> **PROBLEM**:
Pick up the report on Hodgson's remarks after Crystal Palace secured their top-flight status, and continue it from its final sentence.

> **SOURCE DOCUMENT**:
*** Block opens ***
The Eagles boss saw his team recover from Xherdan Shaqiri’s opener by levelling through James McArthur following a swift counter-attack, and then five minutes from time Patrick van Aanholt pounced on an error from Ryan Shawcross to snatch the three points that mathematically secured Palace’s top-flight status.
However, Hodgson was quick to redistribute the post-match praise coming his way for masterminding the unlikeliest of comebacks after being pointless after seven games, sharing it out amongst three key areas of the club.
Speaking in his post-match press conference, he spoke about a number of topics, including:
Key to survival: “It’s a tale of three teams The important team is the one that got out on the field and played, and with all the injury problems we’ve had, we’ve used quite a few as at one stage we had 10 in the treatment room. The players deserve all the credit for producing the football necessary to keep us in the league.
“I would also like to pay tribute to the medical and sports science team. We’ve had problems with injury this year that I’ve never experienced in my management career, but we’ve overcome them. They’ve done well to get them back on the field again, often much quicker than was suggested.
*** Block closes ***
> **DATA**:
*** Block opens ***
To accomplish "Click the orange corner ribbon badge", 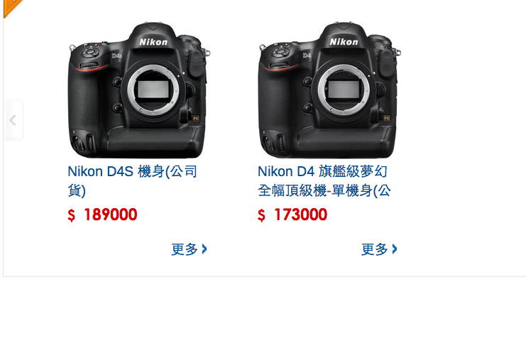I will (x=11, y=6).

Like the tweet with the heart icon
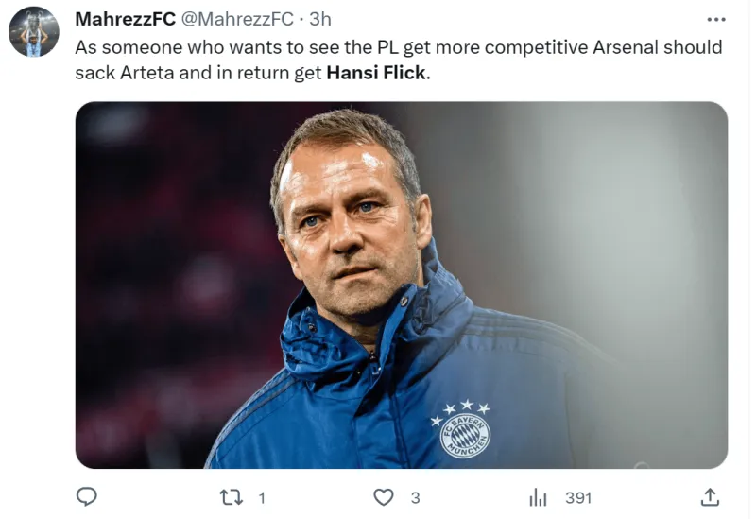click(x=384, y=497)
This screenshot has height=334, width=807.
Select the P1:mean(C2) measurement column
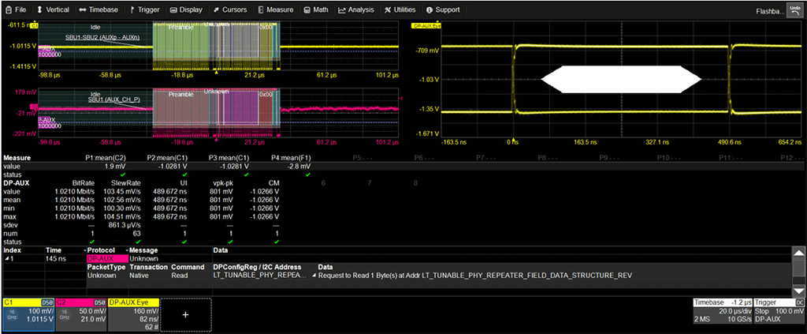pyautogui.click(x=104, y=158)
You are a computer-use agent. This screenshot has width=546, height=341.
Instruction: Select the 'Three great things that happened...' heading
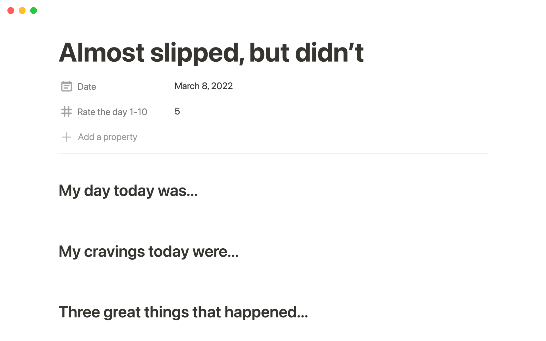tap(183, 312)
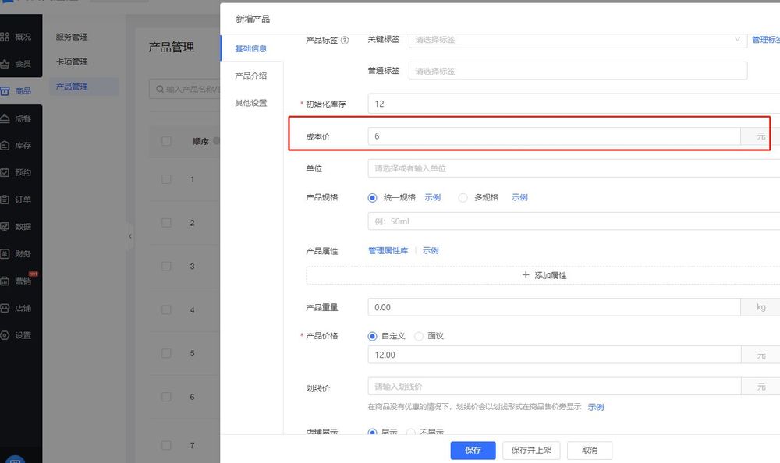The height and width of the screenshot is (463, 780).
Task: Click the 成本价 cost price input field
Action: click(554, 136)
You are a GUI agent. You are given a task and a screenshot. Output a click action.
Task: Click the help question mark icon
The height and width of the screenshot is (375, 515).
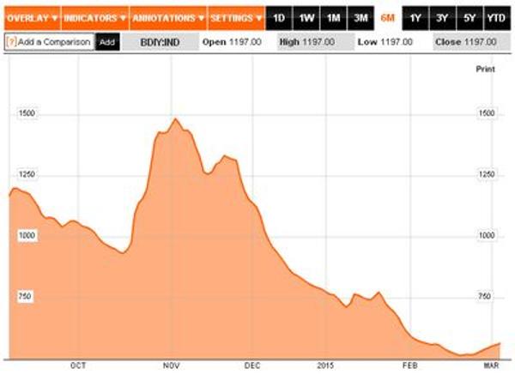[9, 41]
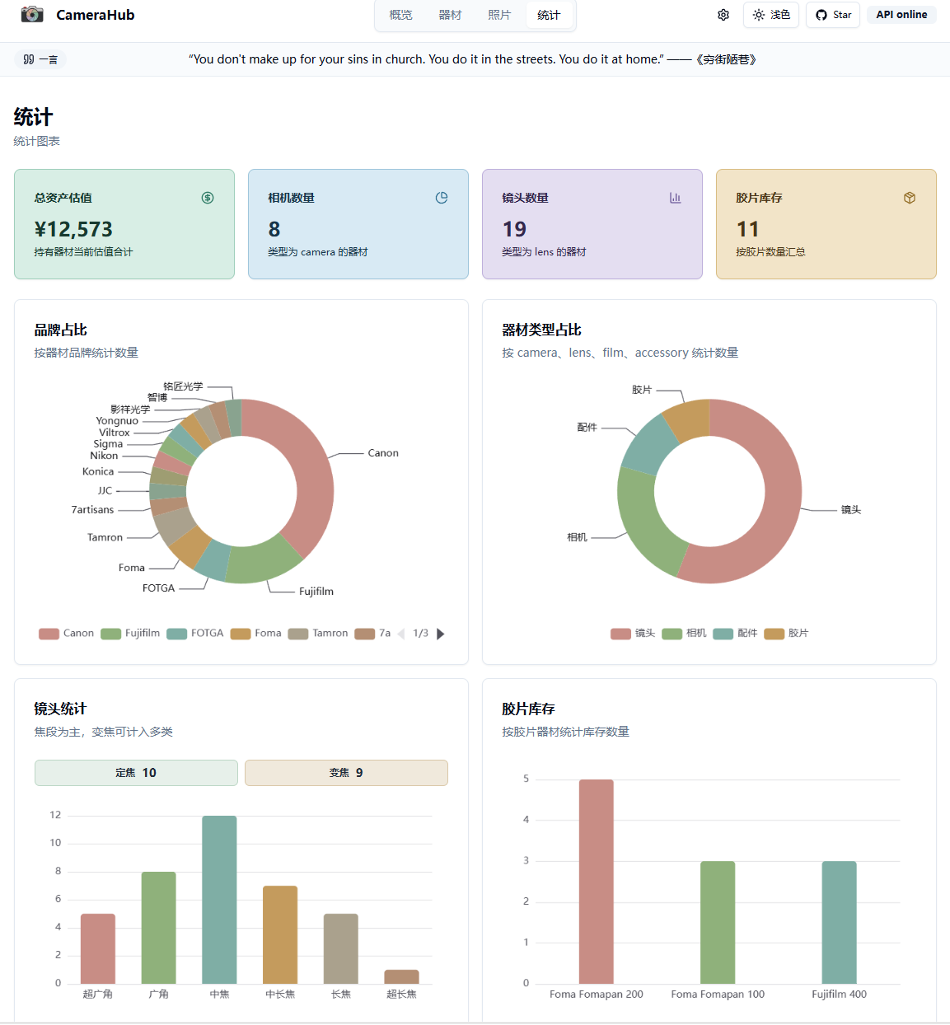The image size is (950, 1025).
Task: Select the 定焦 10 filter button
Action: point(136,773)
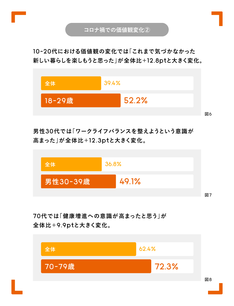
*** Block closes ***
> **THE ANSWER**:
“The final tribute I would like to pay is to my own team – Ray Lewington, Steven Reid, Dean Kiely and Martyn Margetson before him. I think they’ve done a good job trying to ensure that the players go onto the field each week prepared for the match they’re going to play.”
His contribution to survival: “Every orchestra needs a band leader and I’ve been quite happy to wave the baton this year. It’s been a good year and I’ll get a lot of credit.
"I don’t intend to be hypocritical and say I won’t enjoy that or the pats on the back that will come my way, but I’m certainly wise enough to know that it’s not a one-man job. If you’re going to do well at Premier League level, you’re going to need an awful lot of help from a lot of people.”
Stoke’s relegation: “If all of us who are going to survive this year have any intelligence or the capability to show some empathy, we’re all going to think ourselves very fortunate that we’re going to survive and others didn’t. I don’t think Paul can ask any more from his team today; they were organised, enthusiastic and full of fight to win the game.
“I’m proud that our team, after a tough first half where we went 1-0 down, were able to come out in the second half and play the sort of football which enabled us to win the game. You have to be happy with every win you get, and it would be hypocritical to say you don’t get any pleasure seeing your team win the game, but you don’t when you see the pain etched on the coaching staff and the players here.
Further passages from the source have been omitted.